Furthermore, worries over Argentina are on the slide (although mainly a factor for the soy markets).
“Beneficial rains have touched Argentina during the weekend, relieving the hydric stress in place in the country,” Agritel said.
MDA said that “scattered showers occurred in eastern La Pampa, Buenos Aires, Santa Fe, western and central Cordoba, and Entre Rios,” bringing typically 0.25-1.25 inches, but with some downpours of 3.5 inches.
This week, “expected showers in eastern and central crop areas will improve moisture and crop conditions”, the weather service added.
‘March down the channel’
Technical factors are unhelpful too for bulls, according to Water Street Solutions, which said that March futures were “continuing to march down the channel” dating from early September.
“If we can’t stabilise here, look for lower targets of $3.45 and $3.39 a bushel.”
Meanwhile, Informa on Friday pegged the US corn yield this year at 176.6 bushels per acre, which would be a record, and above the USDA’s current estimate of 175.2 bushels per acre.
At least Informa offered bulls some relief by trimming its forecast for 2018 US corn sowings, to 89.7m acres, from a previous estimate of 91.4m acres.
Also, there are growing doubts over the level of Brazilian safrinha corn sowings early in 2018, with AgRural saying low corn prices may fuel a drop in seedings to 10.8m hectares, from 12.1m hectares for this year’s crop.
‘Funds continue to back off’
Soybeans for January held at $9.67 ¼ a bushel, although later expiry contracts eased.
And, indeed, the oilseed lacked the support from hedge fund positioning data, which showed a continued net long in soybean futures and options, after a large but not unprecedented selldown, of 33,379 contracts.
“Funds continue to back off their soybean ownership,” said Water Street Solutions.
“In the US, supplies are large, exports are behind and the exchange rate versus Brazil has been problematic.”
‘An all-time record’
And then, there were the Argentine rains to factor in too.
But bulls could point to industry data on Friday showing a 163.5m-bushel US soybean crush last month, some 400,000 tones above market expectations, and a 2.8% rise year on year.
“At 5.45m bushels a day, November came in at an all-time record [for the month], beating out 5.36 previous record of November 2016,” Terry Reilly at Futures International said.
Data on soyoil stocks, at 1.326bn pounds, were deemed less positive for prices, coming in 57m pounds ahead of market expectations.
Still soyoil futures for January added 0.5% to 33.31 cents a pound, more than recouping modest losses in the last session.
‘Very few bearish cases to be made’
One ag where bulls have gained the whip hand is in cotton, helped by worries over pest damage to India’s crop, and of quality setbacks in the latest US harvest, at a time of large demand for US supplies.

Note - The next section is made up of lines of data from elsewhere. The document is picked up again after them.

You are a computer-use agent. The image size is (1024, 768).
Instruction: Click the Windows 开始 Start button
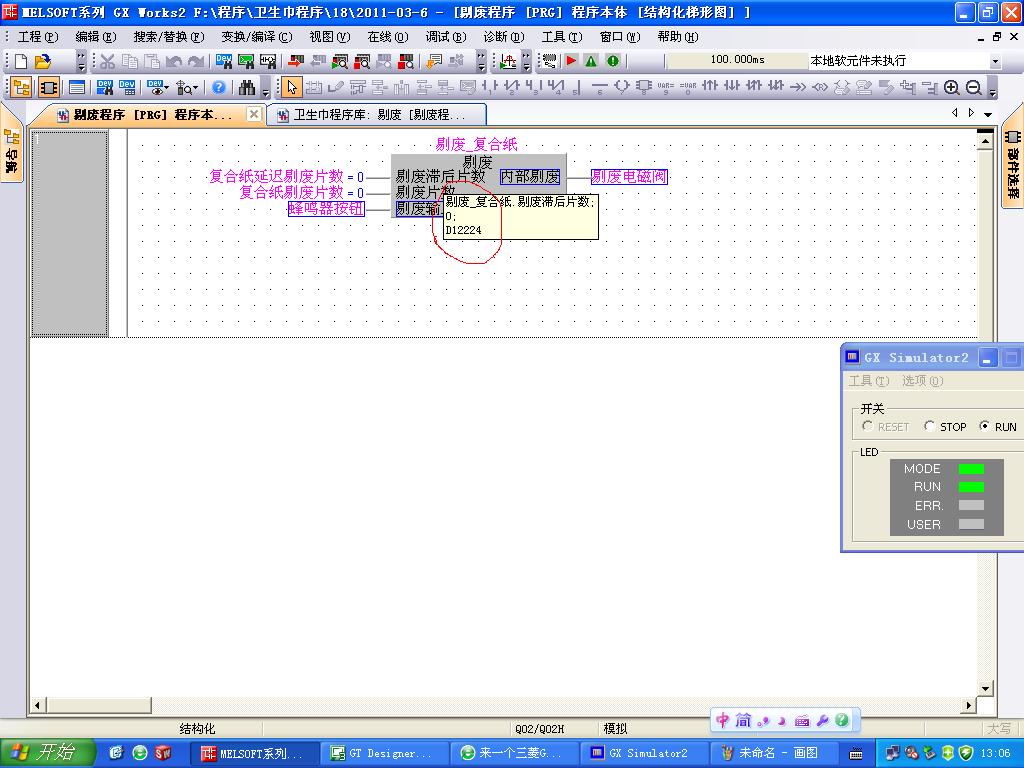pyautogui.click(x=47, y=753)

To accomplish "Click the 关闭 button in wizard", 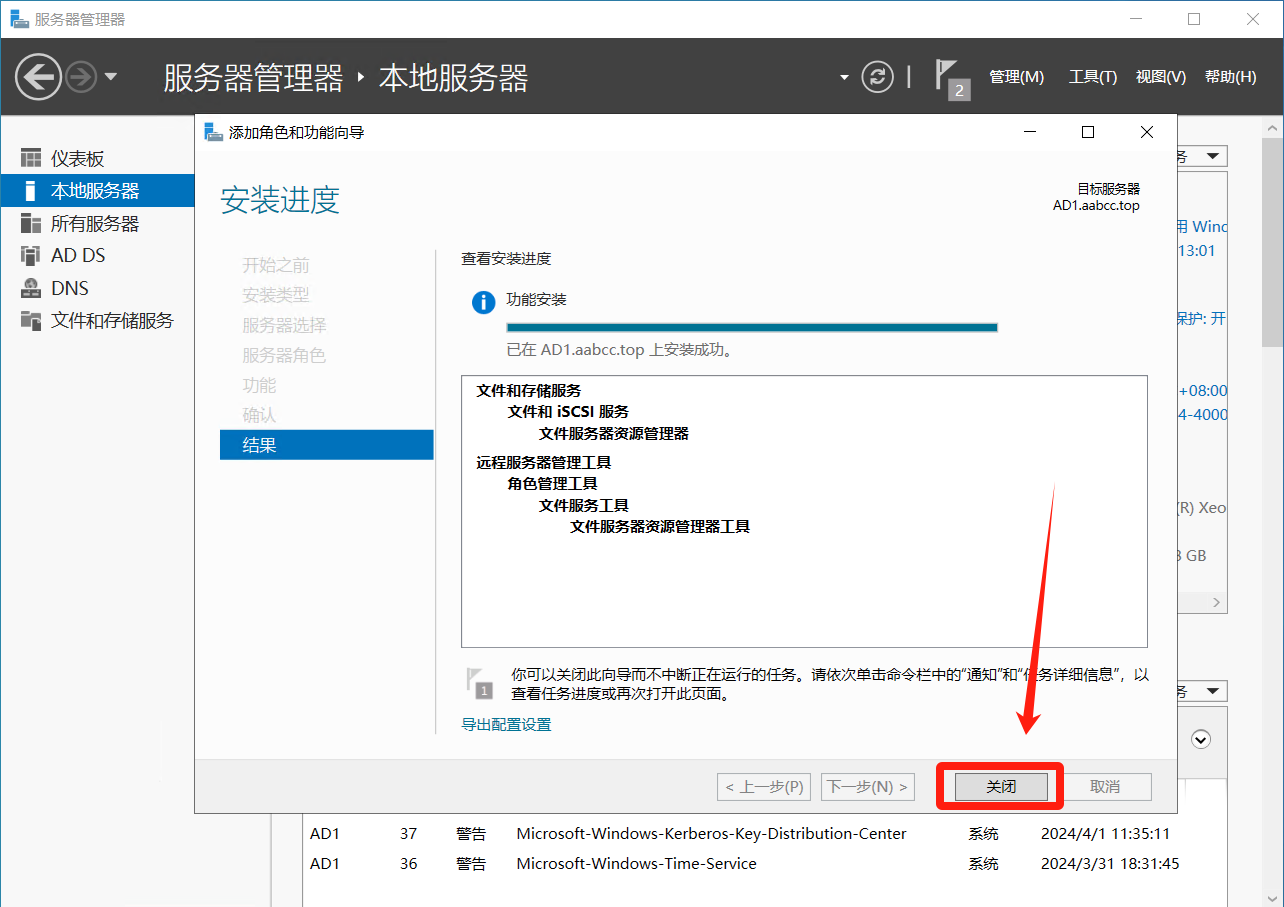I will coord(1001,787).
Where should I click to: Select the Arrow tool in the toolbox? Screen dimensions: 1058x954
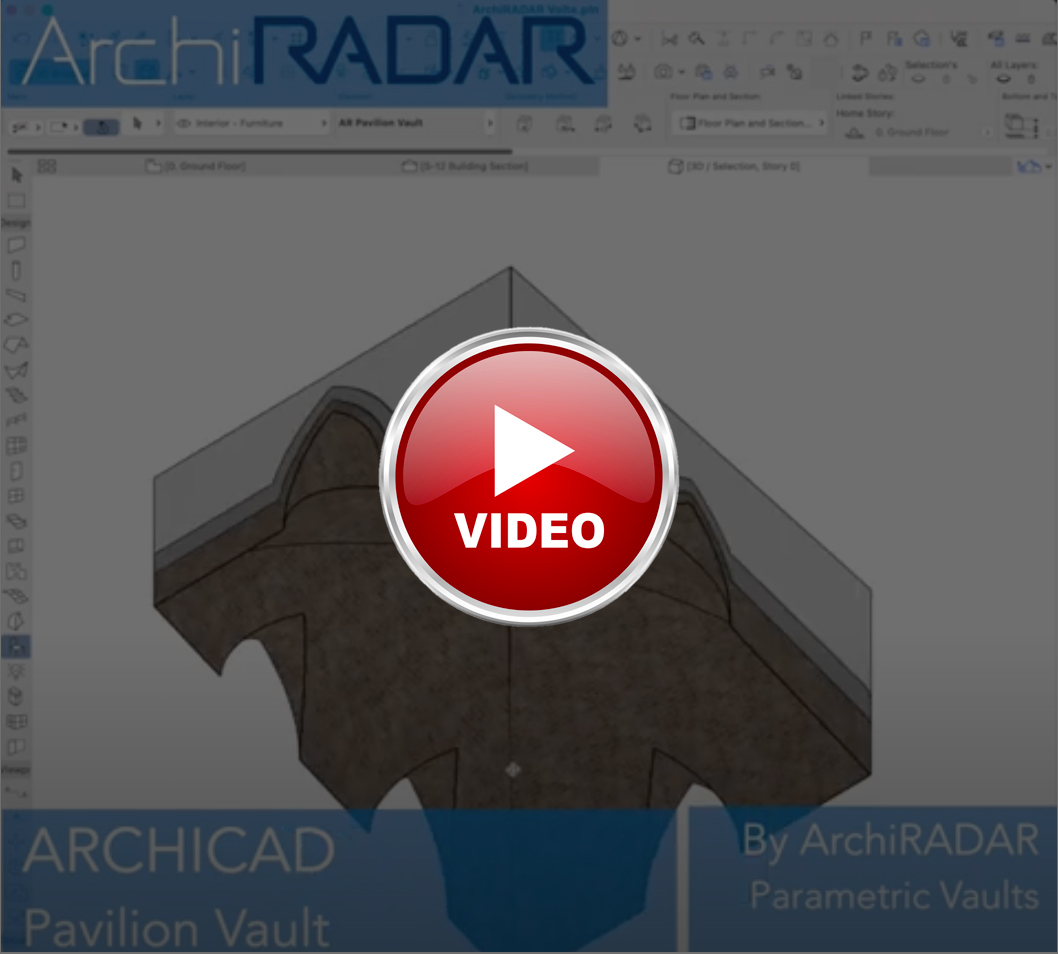pyautogui.click(x=16, y=175)
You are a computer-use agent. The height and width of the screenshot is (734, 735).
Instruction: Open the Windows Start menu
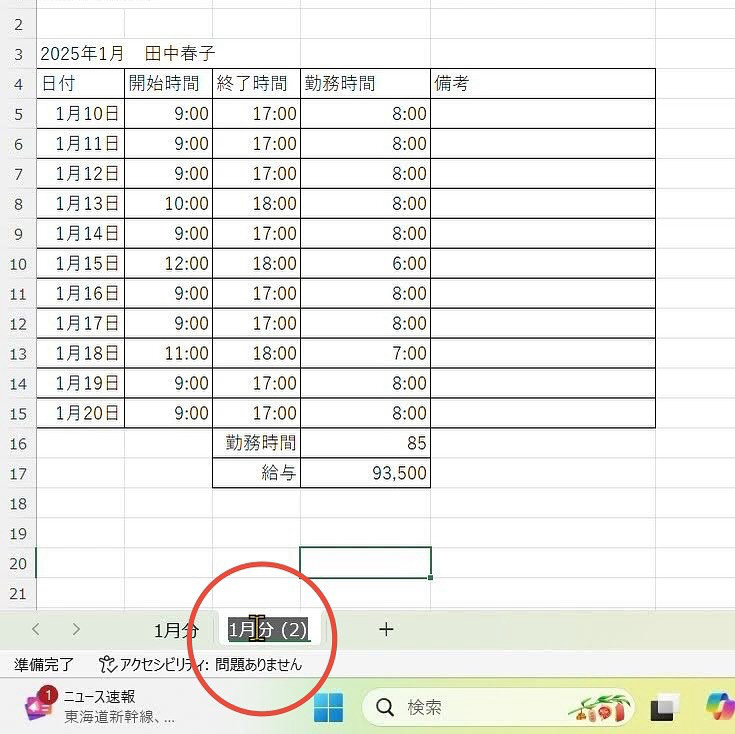pyautogui.click(x=328, y=708)
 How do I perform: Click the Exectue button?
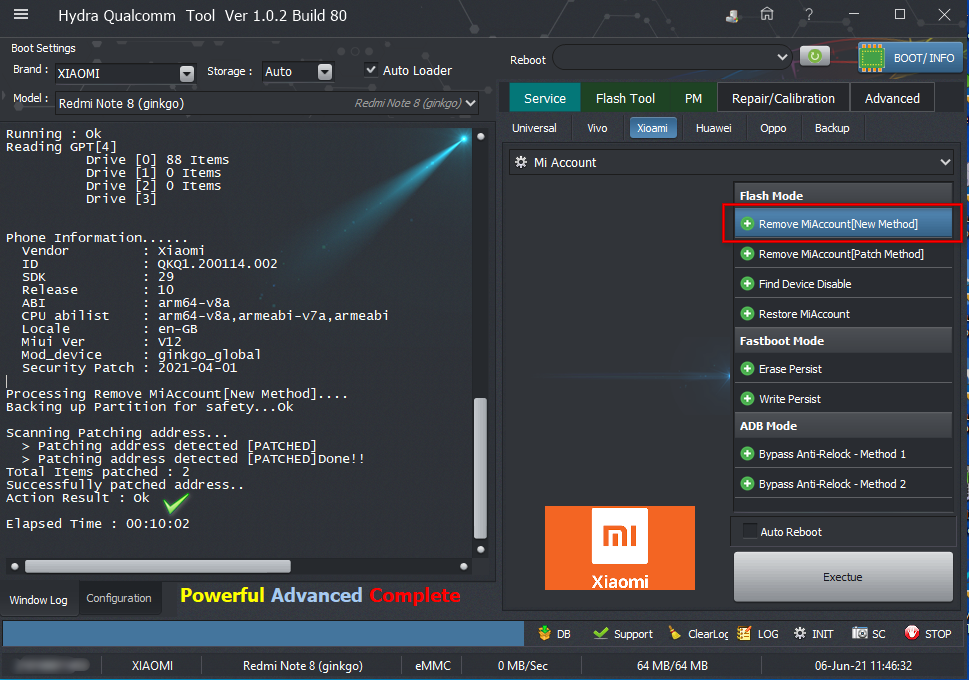(x=842, y=577)
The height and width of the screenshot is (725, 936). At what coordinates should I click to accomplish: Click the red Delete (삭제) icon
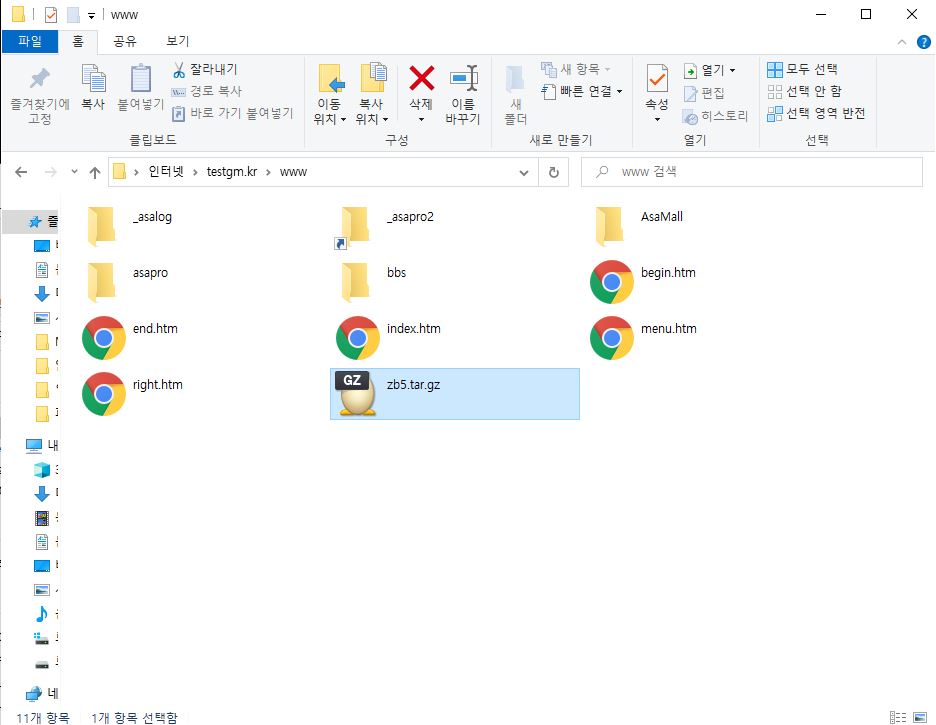coord(422,78)

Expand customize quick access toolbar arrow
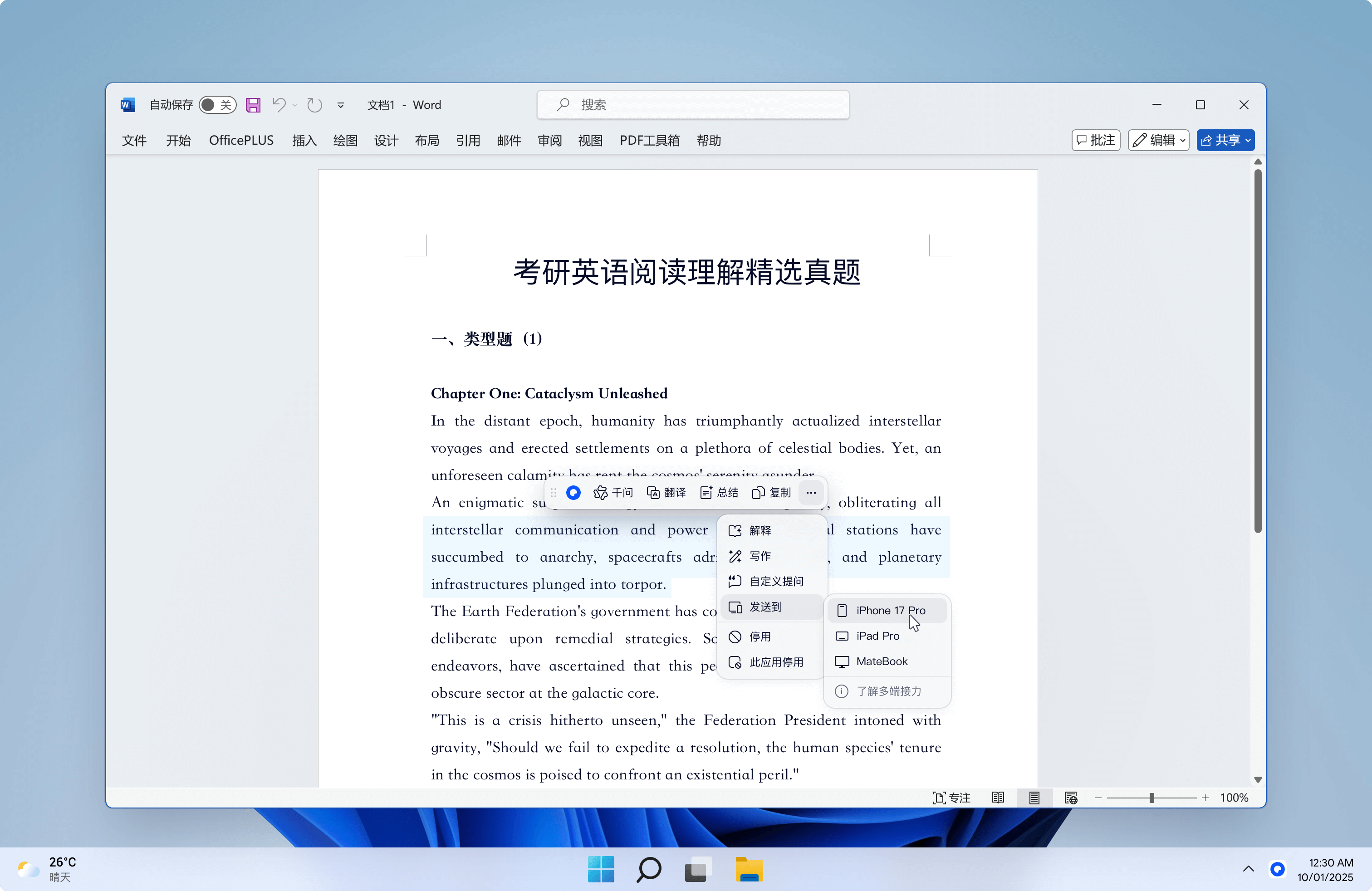(341, 105)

“There are very few bearish cases to be made for cotton in the short term,” Ecom said.
“Harvest concerns remain with quality and ginning/warehouse delays.
“Export demand continues as well with another 300,000 running-bale export sales report” last week.
‘Concerns regarding cancellations’
However, the trading house did flag one potential pressure on prices, from Pakistan, where a weaker currency may undermine its appetite for cotton imports.
“Pakistan announced a currency devaluation last week which has already had near a 3% impact on their purchase power, and could become larger, as the IMF is negotiating a settlement,” Ecom said.
“Either way, there are concerns regarding cancellations and a diminished demand in the coming months.”
New York cotton futures for March eased by 0.1% to 75.87 cents a pound.